====== Data ======

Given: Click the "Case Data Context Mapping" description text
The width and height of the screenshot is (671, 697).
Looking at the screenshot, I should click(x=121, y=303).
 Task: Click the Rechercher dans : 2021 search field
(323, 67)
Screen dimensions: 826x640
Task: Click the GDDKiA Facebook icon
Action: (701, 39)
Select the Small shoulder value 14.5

======

• [Instructions to follow] Exactly reproduce the lines of the entries above, from the one containing "Task: Click the Rechercher" to the very last, and no others.

• [Solution to this task]
 Task: Click the Rechercher dans : 2021 search field
(323, 67)
Screen dimensions: 826x640
Task: Click the GDDKiA Facebook icon
Action: (701, 39)
Select the Small shoulder value 14.5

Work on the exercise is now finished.